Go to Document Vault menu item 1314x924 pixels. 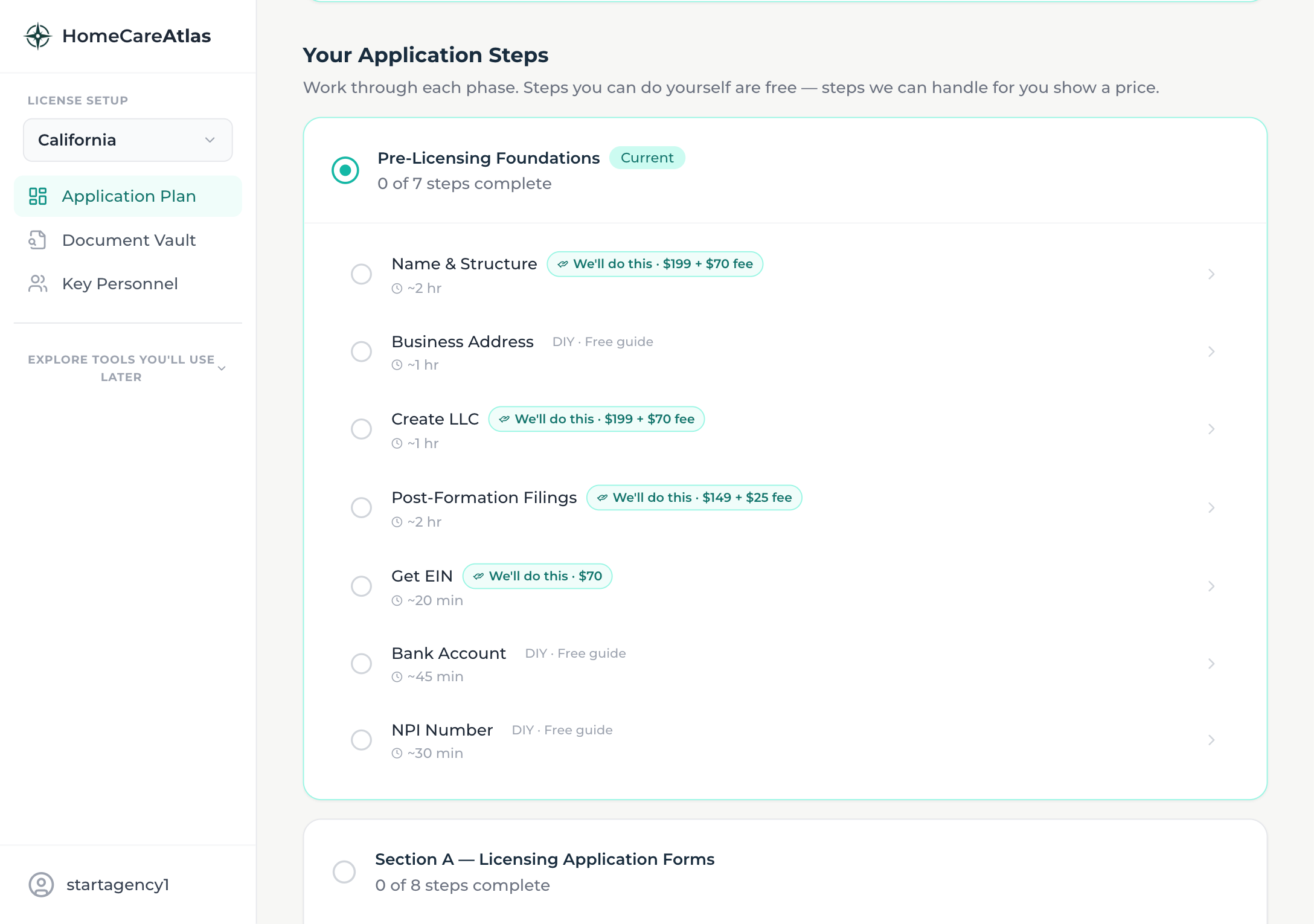(x=129, y=240)
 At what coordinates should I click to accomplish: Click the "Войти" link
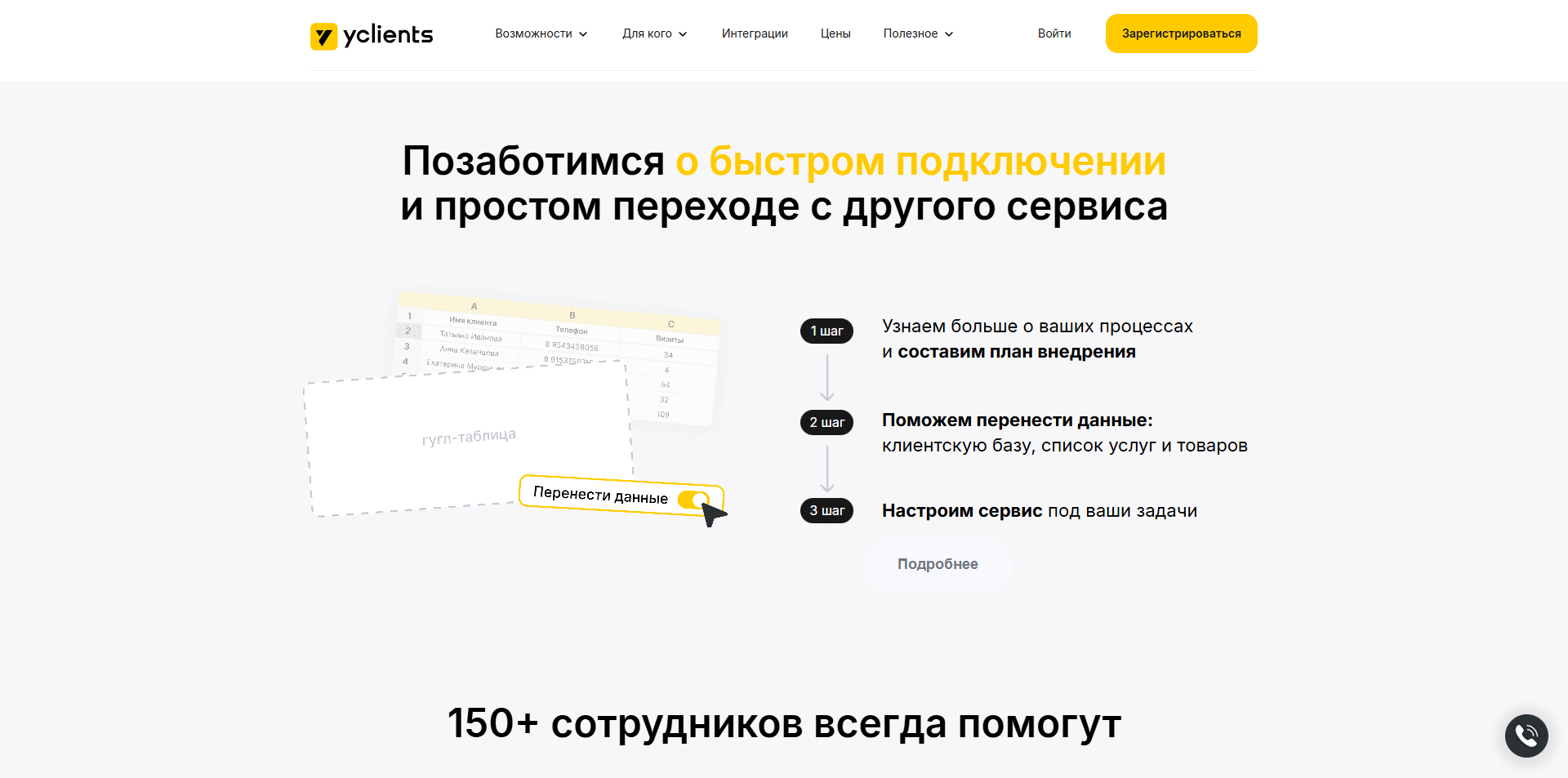coord(1054,33)
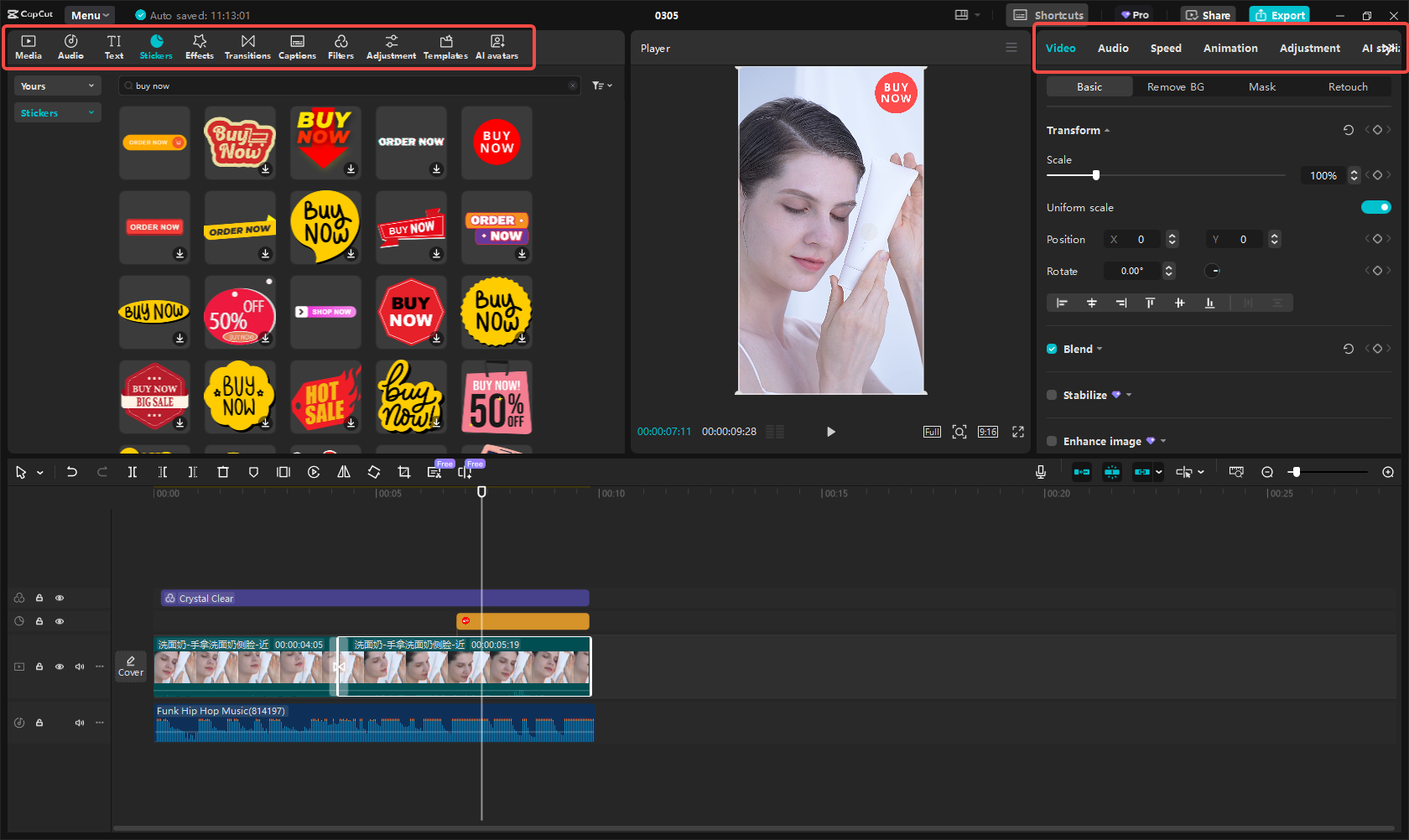
Task: Open the Effects panel
Action: click(199, 46)
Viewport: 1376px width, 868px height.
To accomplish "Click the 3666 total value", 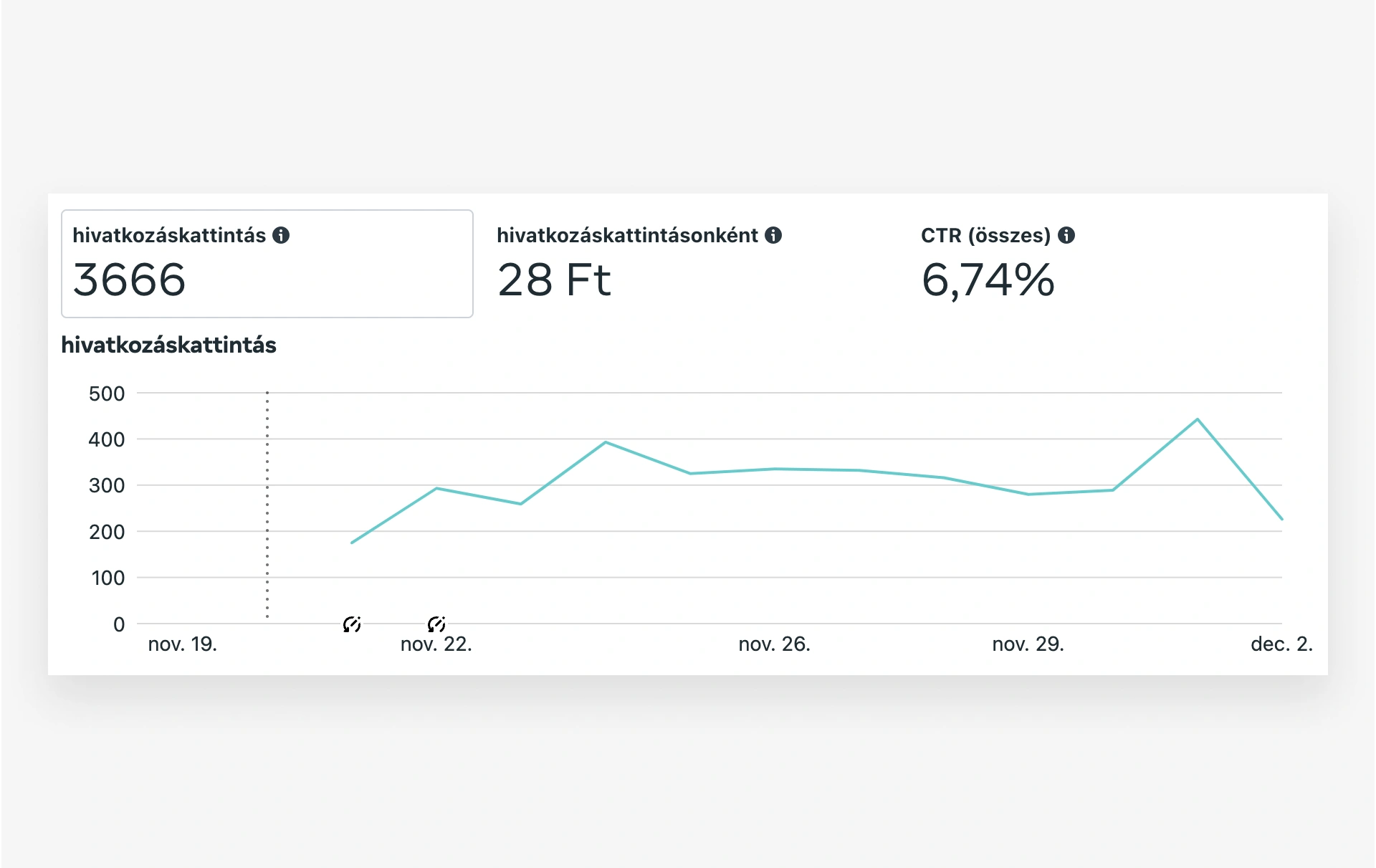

- [TASK]: Nothing but the lines from the line with "At what coordinates" through the last line of the listing above should be repeated, and pictures should be left out.

- [TASK OUTPUT]:
 At what coordinates should I click to accomplish: Click the "Войти" link
coord(1054,33)
Task: Open the Effects panel
Action: click(199, 46)
Viewport: 1376px width, 868px height.
To accomplish "Click the 3666 total value", 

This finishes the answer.